Makes 4 servings
Salad:
16 extra large or jumbo shrimp, cleaned and deveined
2 teaspoons olive oil
1 teaspoon lime juice
salt, to taste
1/4 teaspoon cayenne pepper
8 cups spicy mesclun mix
1/2 cup sliced jicama
1/2 cup mini heirloom or cherry tomatoes, halved
2 small avocados, halved and pitted
a bit of olive oil for brushing
the juice of half a lime for sprinkling
salt and freshly ground black pepper
Dressing:
1 tablespoon extra virgin olive oil
1 tablespoon apple cider vinegar
1 tablespoon orange juice
1 tablespoon lime juice
pinch of lime zest
1 tablespoon honey
1/2 teaspoon ground cumin
1/4 teaspoon cayenne pepper
Salt, to taste
Preheat a grill outdoors or a grill pan for indoors.
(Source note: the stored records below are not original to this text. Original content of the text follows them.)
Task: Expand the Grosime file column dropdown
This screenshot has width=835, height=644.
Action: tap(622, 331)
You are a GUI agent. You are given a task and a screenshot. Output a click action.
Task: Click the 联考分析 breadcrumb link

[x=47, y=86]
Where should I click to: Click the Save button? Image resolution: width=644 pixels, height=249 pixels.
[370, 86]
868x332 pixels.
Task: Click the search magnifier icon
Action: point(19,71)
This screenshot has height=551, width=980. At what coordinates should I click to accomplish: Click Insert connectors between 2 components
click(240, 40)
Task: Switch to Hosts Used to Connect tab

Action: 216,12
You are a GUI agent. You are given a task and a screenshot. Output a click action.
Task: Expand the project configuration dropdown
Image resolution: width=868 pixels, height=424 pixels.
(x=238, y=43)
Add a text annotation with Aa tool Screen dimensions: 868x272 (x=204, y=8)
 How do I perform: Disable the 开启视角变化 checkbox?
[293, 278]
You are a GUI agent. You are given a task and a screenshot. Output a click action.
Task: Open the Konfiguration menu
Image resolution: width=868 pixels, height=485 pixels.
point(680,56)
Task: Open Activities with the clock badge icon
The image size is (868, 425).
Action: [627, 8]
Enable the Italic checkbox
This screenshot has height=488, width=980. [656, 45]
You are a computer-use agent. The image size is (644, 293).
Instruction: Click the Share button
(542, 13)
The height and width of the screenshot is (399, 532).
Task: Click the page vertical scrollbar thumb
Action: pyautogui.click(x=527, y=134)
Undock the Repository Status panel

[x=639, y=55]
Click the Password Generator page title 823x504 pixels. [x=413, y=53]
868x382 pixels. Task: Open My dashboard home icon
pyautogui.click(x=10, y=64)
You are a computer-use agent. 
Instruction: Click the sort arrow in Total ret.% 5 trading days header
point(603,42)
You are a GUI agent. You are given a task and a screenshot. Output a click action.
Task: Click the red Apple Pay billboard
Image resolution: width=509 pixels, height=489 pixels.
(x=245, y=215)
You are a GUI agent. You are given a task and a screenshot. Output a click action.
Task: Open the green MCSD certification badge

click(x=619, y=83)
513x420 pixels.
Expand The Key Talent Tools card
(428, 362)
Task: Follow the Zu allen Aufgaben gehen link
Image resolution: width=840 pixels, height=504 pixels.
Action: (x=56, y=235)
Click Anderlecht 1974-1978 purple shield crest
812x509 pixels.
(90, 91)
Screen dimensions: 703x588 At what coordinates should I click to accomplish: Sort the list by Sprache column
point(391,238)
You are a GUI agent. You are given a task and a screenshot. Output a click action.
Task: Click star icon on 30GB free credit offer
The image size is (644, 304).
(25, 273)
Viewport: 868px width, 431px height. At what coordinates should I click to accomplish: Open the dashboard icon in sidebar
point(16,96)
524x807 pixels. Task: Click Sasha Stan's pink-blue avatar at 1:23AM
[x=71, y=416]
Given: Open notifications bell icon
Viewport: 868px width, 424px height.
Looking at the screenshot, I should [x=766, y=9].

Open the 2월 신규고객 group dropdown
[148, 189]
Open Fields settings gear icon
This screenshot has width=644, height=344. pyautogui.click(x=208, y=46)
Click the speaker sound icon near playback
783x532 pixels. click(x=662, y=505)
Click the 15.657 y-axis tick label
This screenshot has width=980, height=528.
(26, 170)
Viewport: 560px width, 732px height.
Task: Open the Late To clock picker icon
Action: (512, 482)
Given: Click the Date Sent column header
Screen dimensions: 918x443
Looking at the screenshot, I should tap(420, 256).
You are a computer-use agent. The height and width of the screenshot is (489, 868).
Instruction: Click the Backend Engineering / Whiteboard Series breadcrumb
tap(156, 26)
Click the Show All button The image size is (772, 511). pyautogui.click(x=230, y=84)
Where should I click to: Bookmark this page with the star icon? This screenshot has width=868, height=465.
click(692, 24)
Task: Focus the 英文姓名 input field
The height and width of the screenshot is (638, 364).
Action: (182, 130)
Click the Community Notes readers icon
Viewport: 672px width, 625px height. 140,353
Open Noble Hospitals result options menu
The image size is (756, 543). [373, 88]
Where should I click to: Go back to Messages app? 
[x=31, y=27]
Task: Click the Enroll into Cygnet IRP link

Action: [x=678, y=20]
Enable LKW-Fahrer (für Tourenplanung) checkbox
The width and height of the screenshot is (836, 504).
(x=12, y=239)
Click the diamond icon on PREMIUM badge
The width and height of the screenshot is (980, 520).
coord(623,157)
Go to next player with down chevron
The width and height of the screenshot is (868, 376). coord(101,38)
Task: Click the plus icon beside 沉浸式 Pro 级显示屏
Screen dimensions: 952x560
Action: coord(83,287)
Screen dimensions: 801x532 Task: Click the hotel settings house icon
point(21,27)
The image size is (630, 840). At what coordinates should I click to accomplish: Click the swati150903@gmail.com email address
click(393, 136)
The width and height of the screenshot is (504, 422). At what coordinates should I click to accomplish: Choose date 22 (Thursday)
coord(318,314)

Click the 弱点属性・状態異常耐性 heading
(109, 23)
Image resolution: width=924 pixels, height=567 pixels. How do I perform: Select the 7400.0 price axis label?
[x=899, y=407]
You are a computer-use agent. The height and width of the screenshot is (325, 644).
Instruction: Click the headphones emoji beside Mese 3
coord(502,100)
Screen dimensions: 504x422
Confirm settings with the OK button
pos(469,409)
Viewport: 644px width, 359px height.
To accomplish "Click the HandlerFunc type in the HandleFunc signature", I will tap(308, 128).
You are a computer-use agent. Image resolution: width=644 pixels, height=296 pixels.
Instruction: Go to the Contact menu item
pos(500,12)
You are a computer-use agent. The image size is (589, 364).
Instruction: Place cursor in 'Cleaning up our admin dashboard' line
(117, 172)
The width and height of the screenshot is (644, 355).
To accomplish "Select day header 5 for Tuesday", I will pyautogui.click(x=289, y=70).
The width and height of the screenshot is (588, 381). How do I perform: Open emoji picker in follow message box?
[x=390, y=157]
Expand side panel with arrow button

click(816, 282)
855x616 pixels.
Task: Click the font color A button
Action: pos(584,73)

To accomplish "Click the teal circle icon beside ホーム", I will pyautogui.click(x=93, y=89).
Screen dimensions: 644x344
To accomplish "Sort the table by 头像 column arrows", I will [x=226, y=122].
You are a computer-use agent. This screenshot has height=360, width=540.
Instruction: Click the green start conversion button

Add ingredients from cleaned shrimp through cayenne pepper into either a large Ziploc bag or a plastic container, shaking well. Refrigerate for 20-30 while preparing the rest of the salad.
Add mesclun to a large bowl with diced jicama and halved cherry tomatoes.
For the dressing, whisk all ingredients in a small bowl and set aside.
Remove the shrimp from the marinade; place 4 shrimp per skewer. Grill for 2 minutes, flipping once, or until the meat is opaque and the outside is lightly charred.
When grilling, use ripe yet somewhat firm avocados. If they're too squishy, then they won't retain their shape well. Slice avocados in half and remove the pits. Brush avocado flesh with a little olive oil and season with salt and freshly ground black pepper. (Since avocados oxidize, or turn brown quickly, don't slice them until you are ready to place them on the grill.) Place avocados flesh side down on a hot grill for 1 minute. Grill marks should be present, and the flesh should be slightly caramelized.
To grill indoors, preheat a grill pan over medium-high heat. Rub a thin coat of olive oil on the pan so the avocados won't stick. Place avocados flesh side down on the grill for 1 minute. Grill marks should be present, and the flesh should be slightly caramelized.
Pour the dressing on the salad (reserving a few spoonfuls to drizzle on top) and toss to coat well. Divide salad among 4 plates, and top each with 4 grilled shrimp and a grilled avocado half. Drizzle with the reserved dressing and serve immediately.